Replacing the National Readership Survey, PAMCo's cross platform datasets are designed to be the industry’s new audience measurement “currency”, spanning all platforms by surveying audiences through the combination of 35,000 face-to-face interviews and the latest in passive measurement techniques to chart digital consumption.
In its report, which covered the period April 2017-March 2018, it stated that 89% of all UK adults interacted with consumer magazine and news brand content in a typical month. It found that the total market reach of published brands was 47.2m adults – with 37.3m people reached through printed titles and 28.6m digitally via phones.
The less popular digital channels were desktop (16.9m) and tablets (9.4m).
“Our industry has seen an increase in published media being read online and in digital,” said PAMCo client services director Alison Finch. “We need a metric that can take that into account and our world-leading methodology provides that.
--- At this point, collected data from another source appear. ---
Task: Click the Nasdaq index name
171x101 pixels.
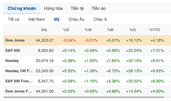Action: (x=12, y=61)
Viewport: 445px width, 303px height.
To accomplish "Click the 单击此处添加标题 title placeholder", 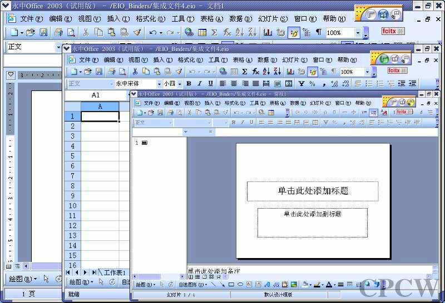I will tap(313, 191).
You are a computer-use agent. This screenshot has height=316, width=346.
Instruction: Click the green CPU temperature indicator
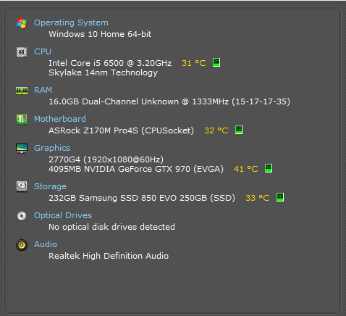pyautogui.click(x=216, y=62)
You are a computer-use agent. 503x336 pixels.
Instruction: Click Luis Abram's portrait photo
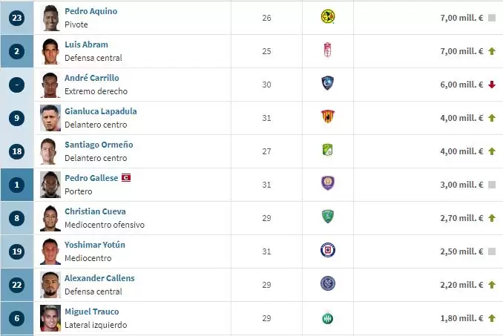[50, 50]
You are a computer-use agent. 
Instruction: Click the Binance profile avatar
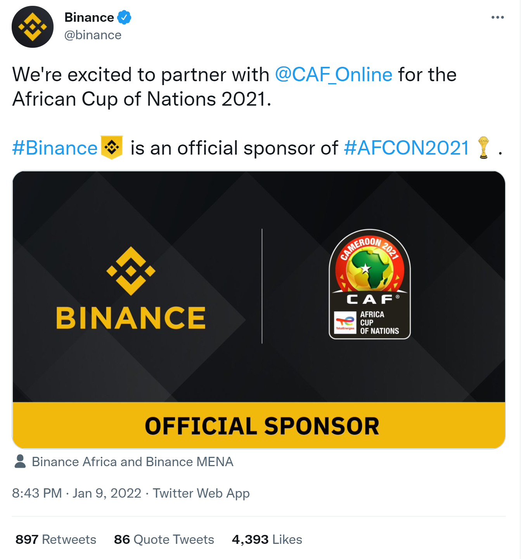tap(33, 27)
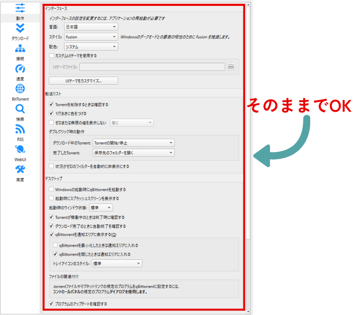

“This tool was not previously available to publishers to take into conversations with partners, clients, and so on. Now they are able to look at what their audiences are doing across all platforms and effectively commercialise this data.
“Print is still hugely important commercially and a very valuable platform for brands, though we will start to delve into that further as we begin to collect more data.”
In general, news brands maintain the greatest print-based brand reach – Metro reaches 10.2m people in print every month, the Sun 9.4m, the Mail 8.6m, and the Mirror 5.3m.
For most news brands, monthly reach in print was surpassed by reach on phones. The exception is the Times, which reaches 5.2m through print and 2.5m by phone.
Consumer magazines with the furthest print-only reach were Take a Break (2.6m), OK! (2.4m), Hello! (2.2m), What’s On TV (2.2m) and Radio Times (1.8m).
Digital reach was measured by downloading a passive tracker app onto 5,000 people’s digital devices that would measure their online brand engagement.
According to Finch, the age bracket 15-34 takes up a higher proportion of published content consumption than all other adults, so further developments of PAMCo’s model would centre around “digging in and analysing” this sector of the demographic.